Wichtig war bei diesem Prozess, die Mitarbeiter inklusive Betriebsrat von Anfang an miteinzubeziehen. „Eine wichtige Herausforderung ist zum einen, die Mitarbeiter so zu qualifizieren, dass sie mit dem Roboter arbeiten können, zum anderen ihnen klarzumachen, dass die nach der Automatisierung verbleibende Arbeit eine bessere Qualifizierung erfordert als bisher“, sagt Hans Rösch, Senior Program Manager von Vattenfall. Auch sei im Vorfeld viel investiert worden, um die digitale Strategie den Konzerns unter den Mitarbeitern zu kommunizieren, Zudem wurde und wird ihnen weiterhin die Gelegenheit gegeben, in so sogenannten DigiLabs mit den neuen Technologien zu „spielen“ und damit zu experimentieren. 

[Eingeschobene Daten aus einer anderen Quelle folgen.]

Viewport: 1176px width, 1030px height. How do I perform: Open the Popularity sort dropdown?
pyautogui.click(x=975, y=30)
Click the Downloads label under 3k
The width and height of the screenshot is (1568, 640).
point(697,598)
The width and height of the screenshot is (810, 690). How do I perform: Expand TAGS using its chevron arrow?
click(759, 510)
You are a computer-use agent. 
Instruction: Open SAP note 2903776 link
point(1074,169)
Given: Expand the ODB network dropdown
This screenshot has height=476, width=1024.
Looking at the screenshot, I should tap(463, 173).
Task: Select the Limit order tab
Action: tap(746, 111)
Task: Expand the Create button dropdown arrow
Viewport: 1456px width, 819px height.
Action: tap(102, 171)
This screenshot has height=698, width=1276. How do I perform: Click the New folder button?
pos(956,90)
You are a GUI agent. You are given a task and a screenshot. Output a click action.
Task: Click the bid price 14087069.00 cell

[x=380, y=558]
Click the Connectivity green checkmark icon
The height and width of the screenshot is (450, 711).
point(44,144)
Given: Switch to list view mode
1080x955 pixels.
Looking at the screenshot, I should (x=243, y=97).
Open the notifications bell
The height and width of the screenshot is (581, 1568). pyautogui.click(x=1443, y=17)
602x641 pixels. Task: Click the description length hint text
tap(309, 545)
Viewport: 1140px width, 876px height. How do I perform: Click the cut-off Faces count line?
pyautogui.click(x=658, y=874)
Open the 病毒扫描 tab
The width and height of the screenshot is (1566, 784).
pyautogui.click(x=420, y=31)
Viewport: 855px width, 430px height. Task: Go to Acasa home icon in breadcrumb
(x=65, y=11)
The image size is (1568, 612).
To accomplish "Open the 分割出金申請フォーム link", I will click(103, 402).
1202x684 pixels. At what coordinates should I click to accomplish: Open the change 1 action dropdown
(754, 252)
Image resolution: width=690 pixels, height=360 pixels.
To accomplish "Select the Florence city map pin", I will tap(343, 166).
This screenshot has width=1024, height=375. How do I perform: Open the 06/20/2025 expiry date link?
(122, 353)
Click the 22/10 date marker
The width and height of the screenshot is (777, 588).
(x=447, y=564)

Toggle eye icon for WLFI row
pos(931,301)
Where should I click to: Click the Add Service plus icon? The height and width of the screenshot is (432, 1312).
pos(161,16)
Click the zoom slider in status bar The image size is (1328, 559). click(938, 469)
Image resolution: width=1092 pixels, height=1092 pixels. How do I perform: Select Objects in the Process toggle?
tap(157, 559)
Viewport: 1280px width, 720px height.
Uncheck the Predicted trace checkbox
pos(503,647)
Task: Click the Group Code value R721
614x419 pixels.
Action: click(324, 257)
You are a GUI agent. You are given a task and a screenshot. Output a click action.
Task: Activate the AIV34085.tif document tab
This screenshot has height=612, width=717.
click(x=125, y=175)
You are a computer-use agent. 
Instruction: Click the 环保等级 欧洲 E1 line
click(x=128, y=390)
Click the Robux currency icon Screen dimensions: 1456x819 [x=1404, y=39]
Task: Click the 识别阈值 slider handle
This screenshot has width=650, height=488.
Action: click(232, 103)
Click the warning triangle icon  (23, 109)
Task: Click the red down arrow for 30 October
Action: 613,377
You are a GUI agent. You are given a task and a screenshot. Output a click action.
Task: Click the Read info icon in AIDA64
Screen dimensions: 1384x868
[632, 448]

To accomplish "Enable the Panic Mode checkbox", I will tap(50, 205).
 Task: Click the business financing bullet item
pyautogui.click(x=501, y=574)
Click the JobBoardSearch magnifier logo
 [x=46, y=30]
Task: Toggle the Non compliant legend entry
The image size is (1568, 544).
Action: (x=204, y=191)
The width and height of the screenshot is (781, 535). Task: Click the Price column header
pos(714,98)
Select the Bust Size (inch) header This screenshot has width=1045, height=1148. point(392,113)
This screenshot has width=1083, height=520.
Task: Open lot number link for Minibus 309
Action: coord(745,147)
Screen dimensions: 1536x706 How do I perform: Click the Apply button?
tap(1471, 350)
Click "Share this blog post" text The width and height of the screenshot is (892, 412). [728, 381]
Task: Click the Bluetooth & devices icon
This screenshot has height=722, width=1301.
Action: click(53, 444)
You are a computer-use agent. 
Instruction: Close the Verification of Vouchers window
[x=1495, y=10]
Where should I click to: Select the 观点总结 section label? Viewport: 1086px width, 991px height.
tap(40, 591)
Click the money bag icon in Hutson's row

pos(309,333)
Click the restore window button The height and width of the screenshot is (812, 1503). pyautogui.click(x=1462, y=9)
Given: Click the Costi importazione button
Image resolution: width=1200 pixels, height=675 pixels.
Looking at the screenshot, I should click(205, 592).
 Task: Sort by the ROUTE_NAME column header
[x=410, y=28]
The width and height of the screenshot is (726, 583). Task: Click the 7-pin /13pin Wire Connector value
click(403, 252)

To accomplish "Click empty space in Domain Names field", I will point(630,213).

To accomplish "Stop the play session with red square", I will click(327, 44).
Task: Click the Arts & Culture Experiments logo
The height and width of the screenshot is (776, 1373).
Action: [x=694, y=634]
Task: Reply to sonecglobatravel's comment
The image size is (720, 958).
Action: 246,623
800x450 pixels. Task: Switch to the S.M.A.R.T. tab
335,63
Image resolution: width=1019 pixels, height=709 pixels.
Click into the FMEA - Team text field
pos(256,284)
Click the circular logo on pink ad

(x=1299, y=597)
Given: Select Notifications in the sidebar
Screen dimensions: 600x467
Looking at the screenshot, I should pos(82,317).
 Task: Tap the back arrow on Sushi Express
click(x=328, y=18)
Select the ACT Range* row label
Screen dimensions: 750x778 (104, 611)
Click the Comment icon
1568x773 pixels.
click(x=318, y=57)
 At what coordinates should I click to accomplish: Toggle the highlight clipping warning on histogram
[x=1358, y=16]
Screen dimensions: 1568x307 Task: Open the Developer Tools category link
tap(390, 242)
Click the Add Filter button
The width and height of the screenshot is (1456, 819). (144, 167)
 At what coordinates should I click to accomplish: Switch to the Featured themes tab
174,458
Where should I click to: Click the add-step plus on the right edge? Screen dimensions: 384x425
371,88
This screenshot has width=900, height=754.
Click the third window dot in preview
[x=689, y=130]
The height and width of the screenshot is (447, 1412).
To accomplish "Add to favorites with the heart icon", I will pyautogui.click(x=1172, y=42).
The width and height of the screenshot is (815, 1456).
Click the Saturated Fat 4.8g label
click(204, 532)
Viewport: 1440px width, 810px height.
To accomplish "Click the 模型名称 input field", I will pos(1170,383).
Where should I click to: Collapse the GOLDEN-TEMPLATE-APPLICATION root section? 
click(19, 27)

"Viele Unternehmen beschäftigen Mitarbeiter so, als wären sie Roboter", sagt Helmut Schmid, Geschäftsführer von United Robots. (Foto: United Robots)
„Viele Unternehmen beschäftigen Mitarbeiter so, als wären sie Roboter“, sagt Helmut Schmid, Geschäftsführer von Universal Robots. (Foto: Universal Robots)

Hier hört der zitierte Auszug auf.